O ex-prefeito de
Dourados, cidade a 223
quilômetros de Campo Grande, Ari Artuzi, os
ex-vereadores Sidlei Alves e Humberto Teixeira e o ex-secretário de saúde
Edvaldo de Melo Moreira tiveram, por determinação da Justiça, os direitos
políticos suspensos por oito anos. Todos foram condenados por improbidade
administrativa na última sexta-feira (7), acusados de permitir que o agente
penitenciário Guilhermo Garcia Filho acumulasse três cargos públicos. Ainda
cabe recurso da decisão.
A decisão do juiz José
Carlos de Paula Coelho e Souza, da 2ª vara cível daquele município, é referente
ao processo que corre desde 2009, ano em que as irregularidades aconteceram. Os
réus foram denunciados pelo Ministério Público Estadual.
De acordo com o processo,
Filho é agente penitenciário e, sem afastar-se do cargo, acumulou as funções de
assessor parlamentar da câmara de vereadores de Dourados e diretor do Centro de
Controle de Zoonoses.
Alves e Teixeira foram
acusados de permitirem que o réu atuasse na câmara, o primeiro por nomeá-lo e o
segundo, por indicá-lo. Eles alegaram que não sabiam que Filho era funcionário
público quando o nomearam.

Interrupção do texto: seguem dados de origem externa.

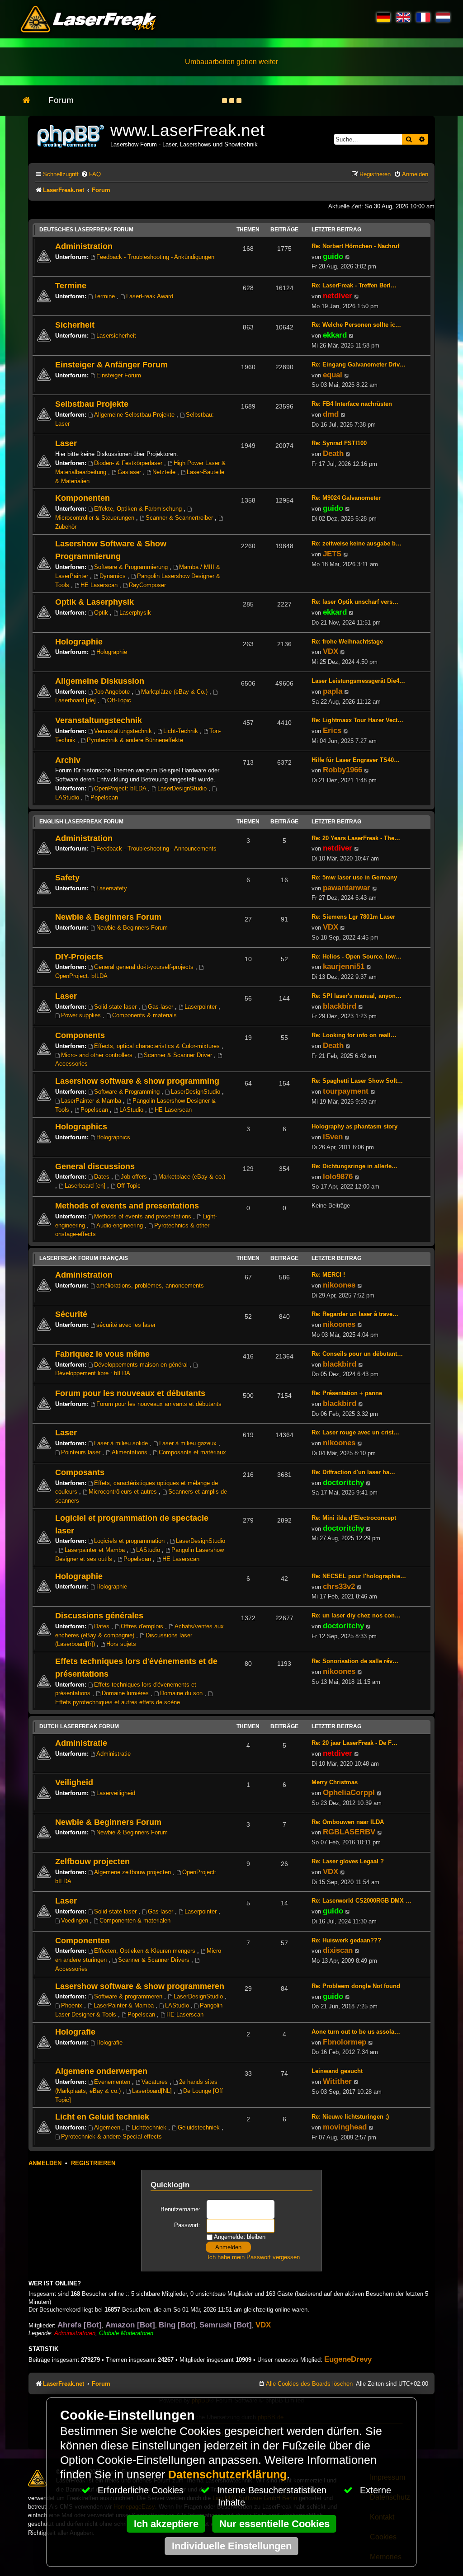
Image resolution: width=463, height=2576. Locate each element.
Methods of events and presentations (127, 1205)
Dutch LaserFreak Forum (79, 1726)
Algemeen (108, 2127)
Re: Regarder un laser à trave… (355, 1314)
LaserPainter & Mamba (92, 1100)
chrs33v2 (339, 1586)
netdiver (337, 295)
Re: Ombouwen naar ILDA (348, 1822)
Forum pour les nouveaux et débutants (130, 1393)
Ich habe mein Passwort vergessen (254, 2257)
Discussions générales (99, 1615)
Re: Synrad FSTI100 (339, 443)
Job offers (135, 1176)
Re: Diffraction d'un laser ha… (353, 1472)
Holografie (75, 2031)
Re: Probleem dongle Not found (356, 1986)
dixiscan (338, 1950)
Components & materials (144, 1015)
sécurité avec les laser (126, 1324)
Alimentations (130, 1452)
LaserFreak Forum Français (83, 1258)
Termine (70, 285)
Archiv (67, 760)
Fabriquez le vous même (102, 1354)
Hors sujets (121, 1644)
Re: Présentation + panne (347, 1393)
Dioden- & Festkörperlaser (129, 463)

Eles, segundo a Justiça, transferiram a
responsabilidade da irregularidade ao setor de pessoal da câmara, para o qual
encaminharam a indicação.
Já o ex-secretário de
Saúde de Dourados afirma que não teve a intenção de cometer a irregularidade e,
junto com Artuzi, solicitaram junto ao governo estadual a cedência do réu para
atuar na prefeitura.
Contudo, segundo a
Justiça, mesmo sem ter conseguido a permissão, eles permitiram que Filho
ficasse à frente do CCZ por cinco meses, de janeiro a maio de 2009.
Já o agente penitenciário
afirma que havia os horários de trabalho em todas as funções eram compatíveis,
não agiu intencionalmente, não houve prejuízo nas funções, enriquecimento
ilícito e alega não ter sido diretor do CCZ.
Além dos direitos
políticos cassados, os réus foram condenados a perda da função pública, que por
ventura estiverem exercendo atualmente, pagamento de multa correspondente a
três vezes o acrésimo no patrimônio de Filho durante o acúmulo de cargos e
ficam proibidos de receber qualquer tipo de benefícios ou incentivos fiscais.
Filho foi condenado também
a devolver os valores que ganhou ilicitamente durante o período em que
permaneceu com três funções públicas.